• _Work instruction_
Return the listing below exactly. Leave its pictures out.

• _Source material_
....

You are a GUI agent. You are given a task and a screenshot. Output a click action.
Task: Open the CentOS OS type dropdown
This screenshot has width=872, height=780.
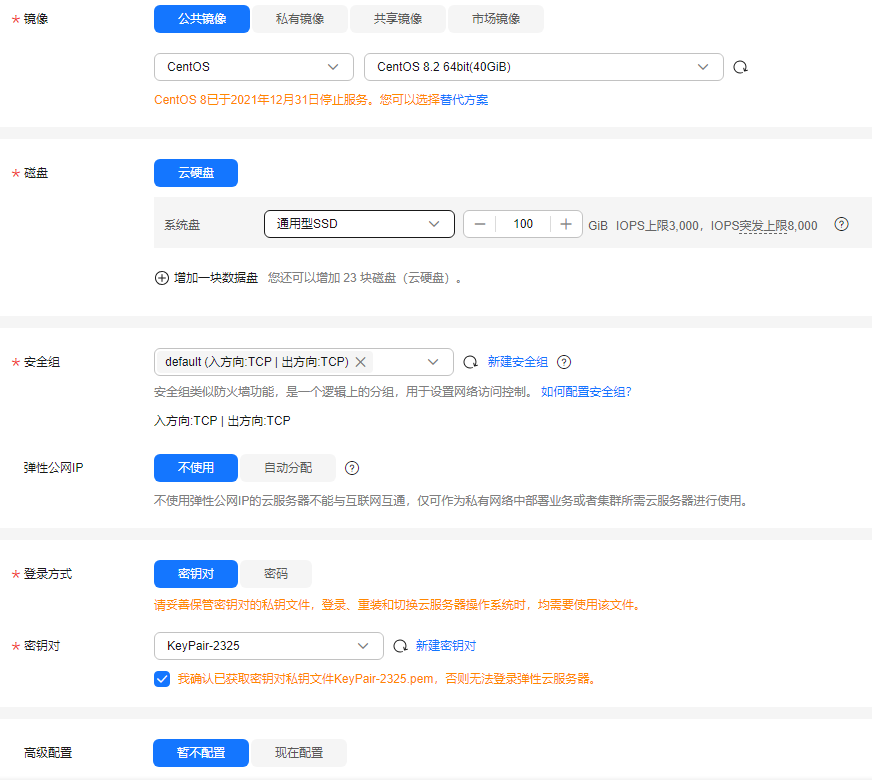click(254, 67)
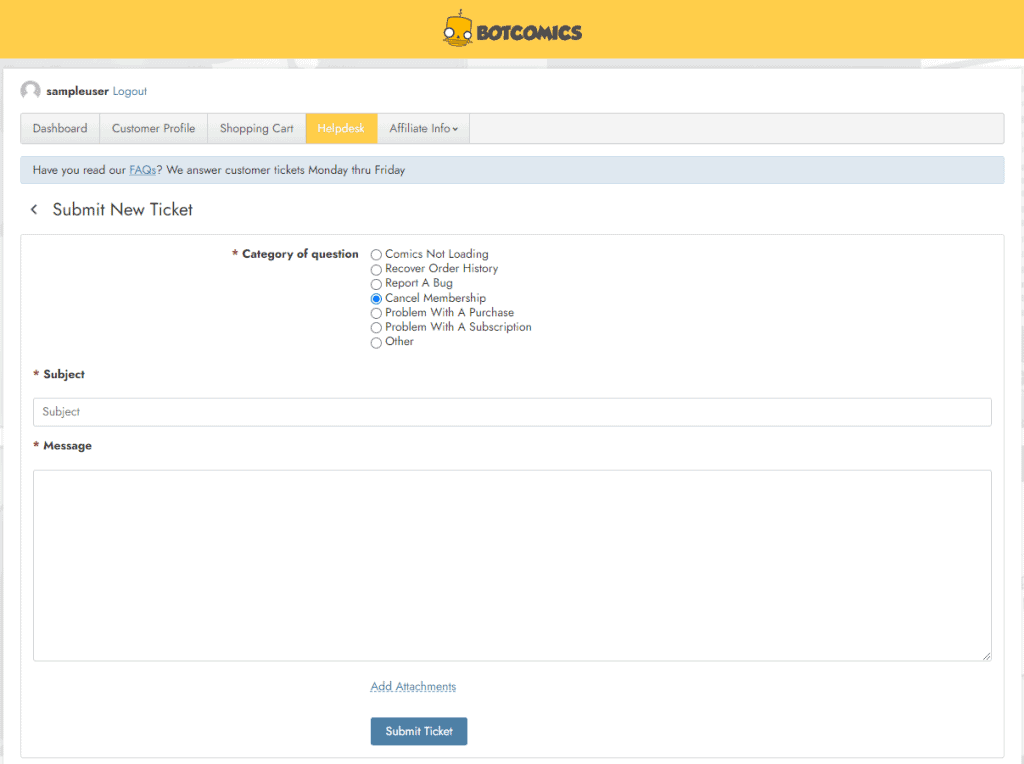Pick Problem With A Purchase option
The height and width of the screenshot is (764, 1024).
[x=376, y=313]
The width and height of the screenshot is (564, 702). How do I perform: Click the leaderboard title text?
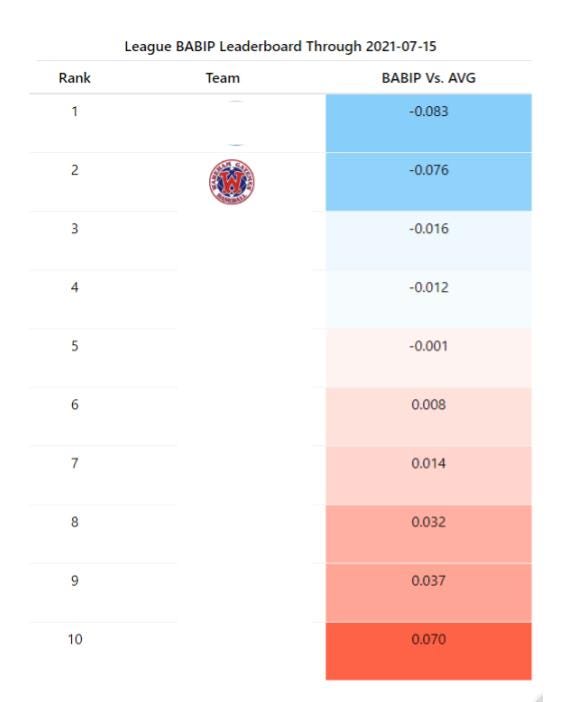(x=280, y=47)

....

• _Answer to this task_
You are a GUI agent. You are given a task and a screenshot. Output a click action.
Task: Open the CentOS OS type dropdown
This screenshot has width=872, height=780.
click(254, 67)
Pick Problem With A Purchase option
The height and width of the screenshot is (764, 1024).
[x=376, y=313]
The width and height of the screenshot is (564, 702). How do I perform: Click the leaderboard title text?
(x=280, y=47)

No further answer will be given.